Simplify $x^2 (1-y)=y^2 (1-x)$ It seems that $(x^2)(1-y) = (y^2)(1-x)$ should simplify. Wolfram Alpha says that solutions are $y=x$ and $y=1/(1-x)$. The first seems intuitively true, but I can't see the algebraic path from the original equation to the simplified solutions. Can anyone show me step by step how to get from the original to y=x? 
This question evolved out of another (I was trying to find a simpler way out). The original original question was $(x^{-2} + y^{-3}) / (x^{-3} + y^{-2}) = 1$  which also seems like it should simplify to $y=x$, but I cannot find the algebraic path to get there. I get stuck at $(x^3) / (1-x) = (y^3) / (1-y)$.
 A: $$
x^2(1-y) = y^2(1-x) = x^2 - x^2y = y^2 -xy^2 \quad \Rightarrow \quad x^2 - y^2 = x^2y - xy^2 \quad \Rightarrow
$$
$$
(x - y)(x + y) = -xy(x - y). \ \text{If} \ x \neq y \quad \Rightarrow \quad x + y = -xy \ \Rightarrow \ x + xy + y = 0  
$$
A: $$x^2(1-y)=y^2(1-x)$$
$$y^2(1-x)+x^2y-x^2=0$$
$$y=\frac{-b\pm\sqrt{b^2-4ac}}{2a}$$
where
$$a=1-x$$
$$b=x^2$$
$$c=-x^2$$
A: Plugging $y = x$ into
$$x^2 (1-y) = y^2 (1-x)$$
gives
$$x^2(1-x) = x^2(1-x)$$
which is true, therefore $y = x$ is a solution to the equation for $y$.

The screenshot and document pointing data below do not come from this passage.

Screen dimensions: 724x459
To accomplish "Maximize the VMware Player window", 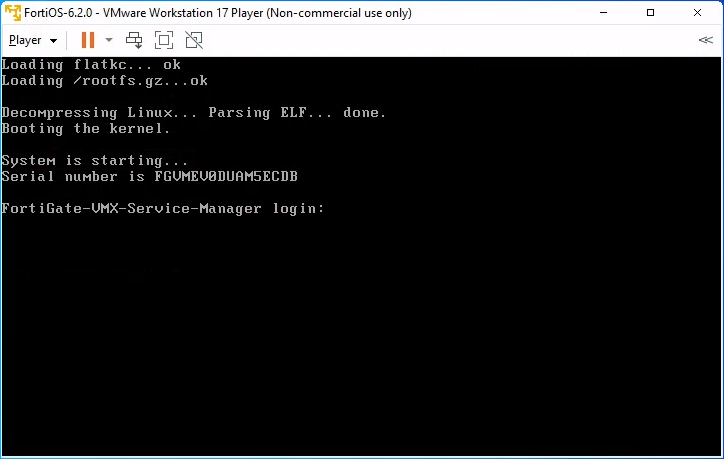I will tap(650, 12).
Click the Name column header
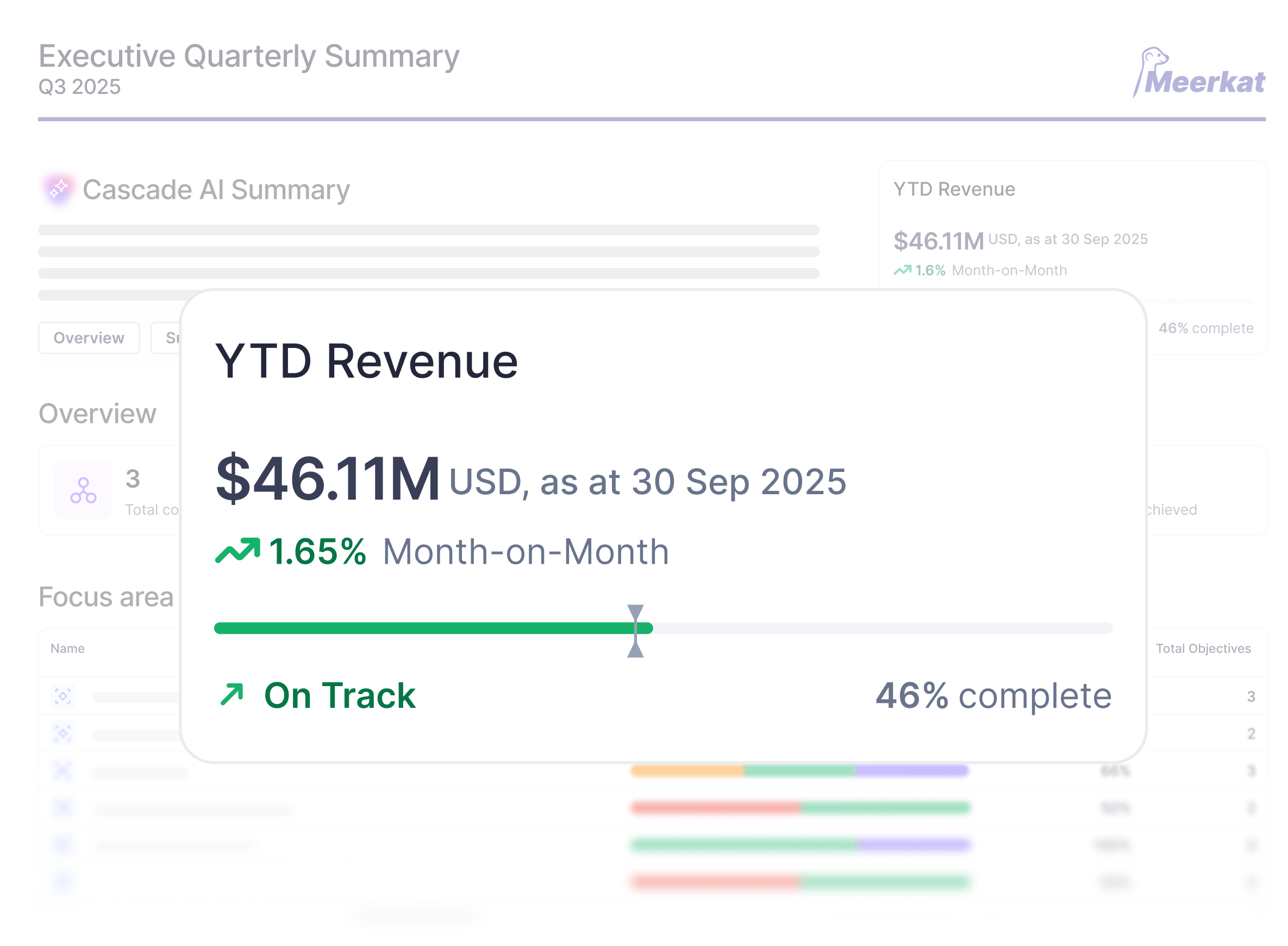Screen dimensions: 1288x946 click(x=67, y=648)
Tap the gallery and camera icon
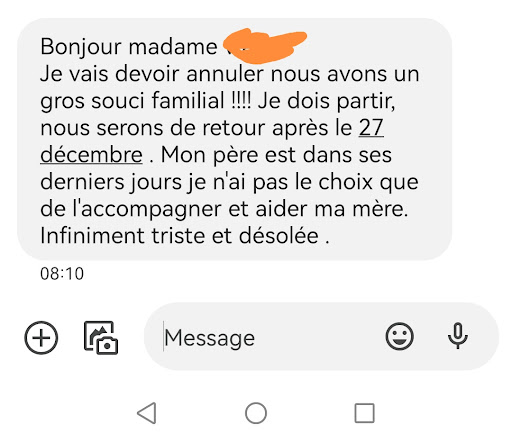 (101, 337)
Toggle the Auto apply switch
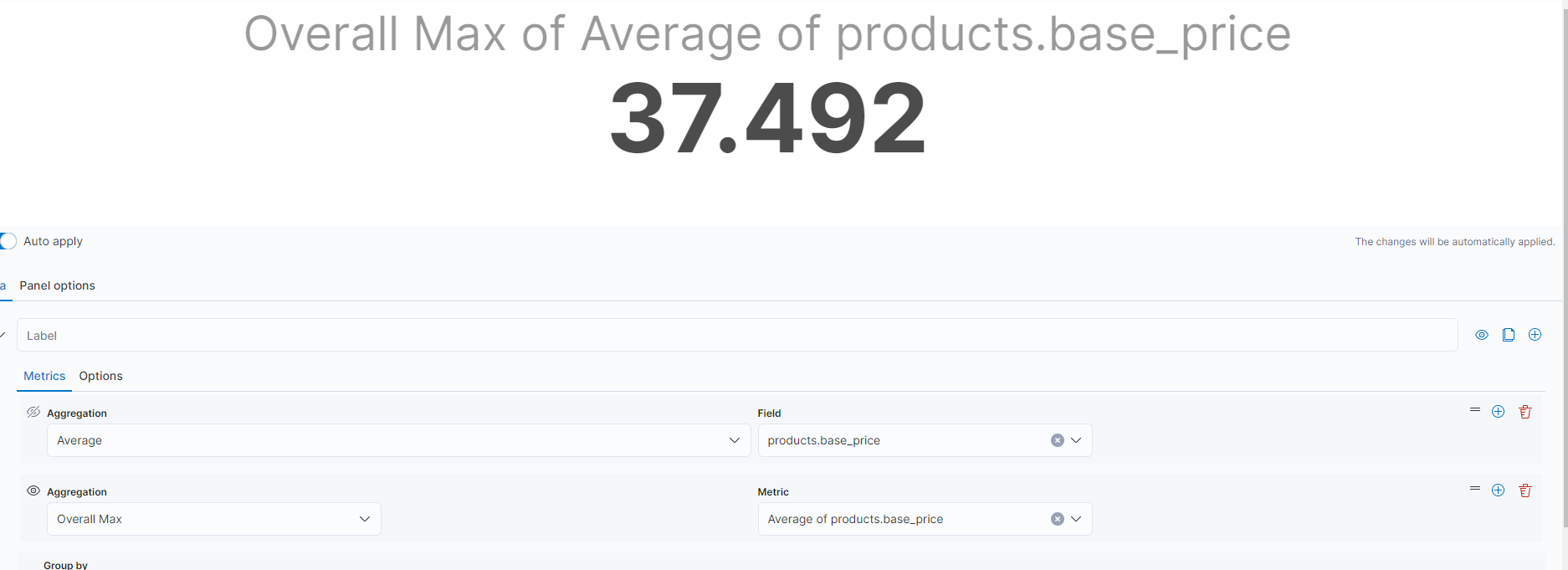Image resolution: width=1568 pixels, height=570 pixels. coord(7,241)
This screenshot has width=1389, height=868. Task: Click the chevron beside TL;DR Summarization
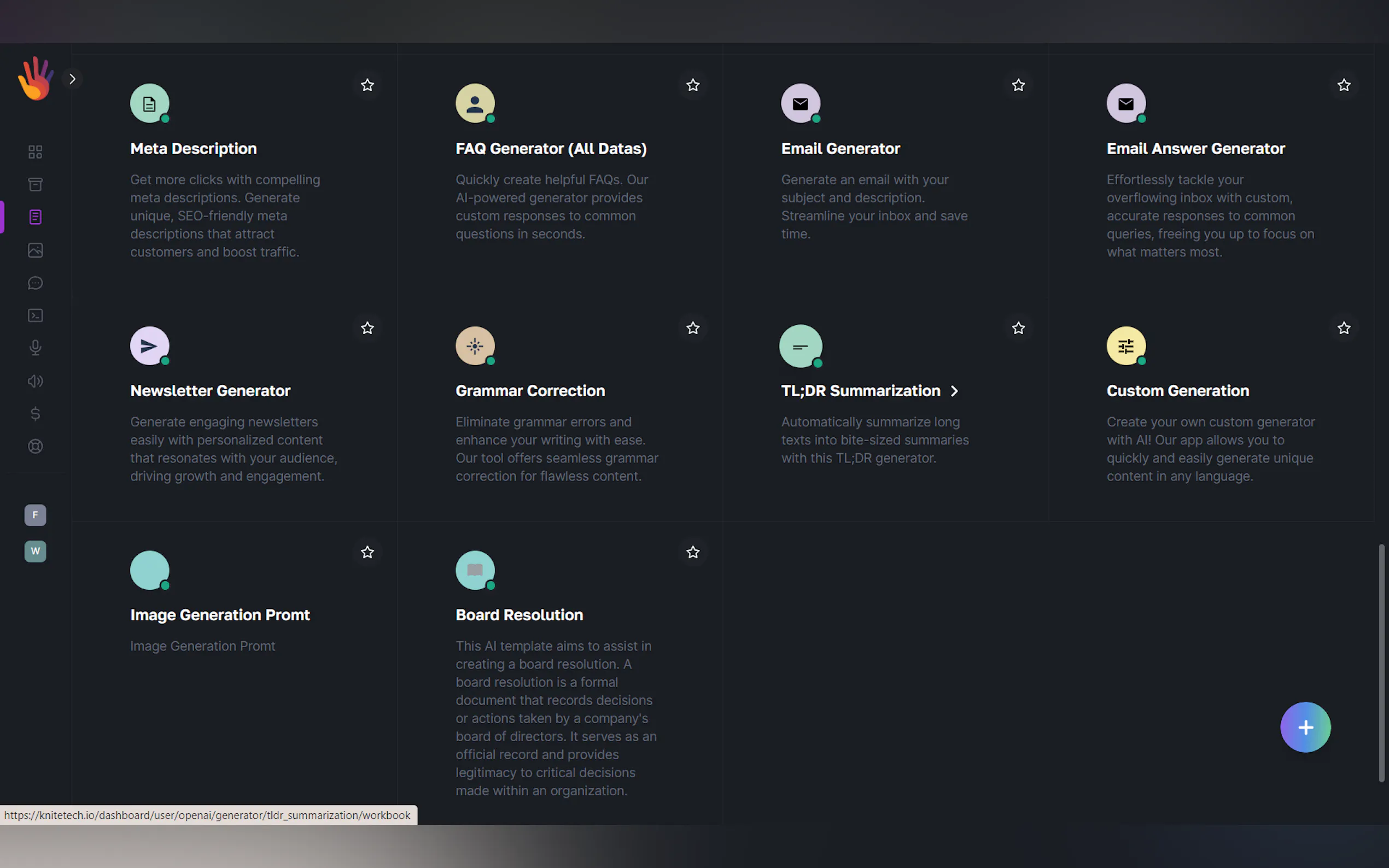[x=954, y=391]
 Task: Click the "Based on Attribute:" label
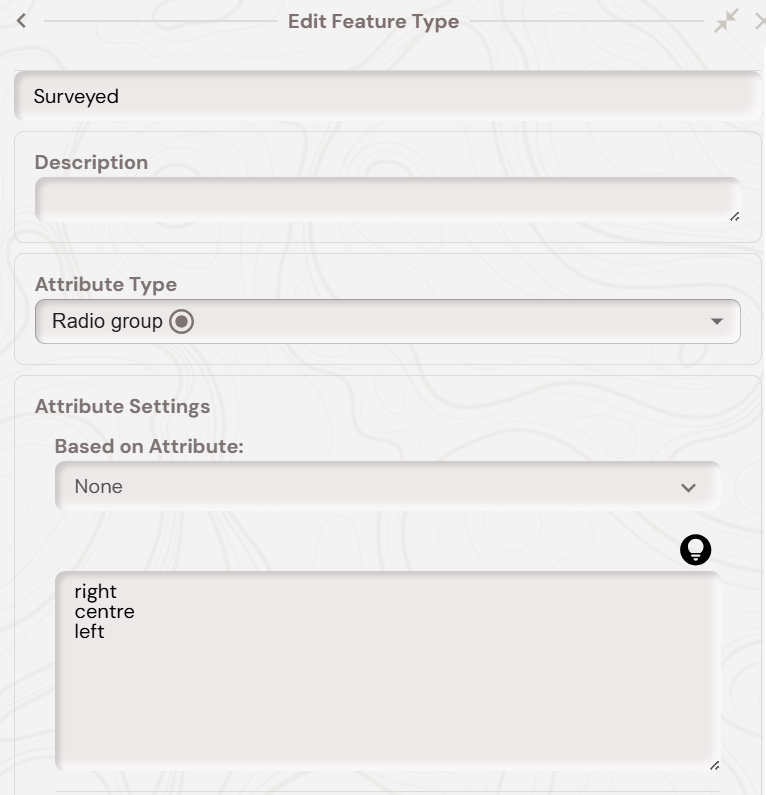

Don't do things the hard way if you don't have to: if you have a guess for a solution, you can simply check the solution rather than trying to derive it.
Now, if you want to know the complete solution space, here is an approach.
Now, expanding the equation and pulling everything to one side gives
$$ (1-x)y^2 + x^2 y - x^2 = 0$$
Because we know $y=x$ is a solution, we know that we can factor $(y-x)$ it out of the left hand side, and thus get the other solution for $y$.
Or we can do something simpler: we know that the two roots of the polynomial $ay^2 + by + c$ add up to $-b/a$ and multiply to give $c/a$.
Thus, the other solution for $y$ satisfies
$$ x y = \frac{-x^2}{1-x} $$
(aside: if you use this approach, you should treat the case $x=1$ separately. The approach requires that the polynomial be quadratic in $y$, but that is only true when $x \neq 1$).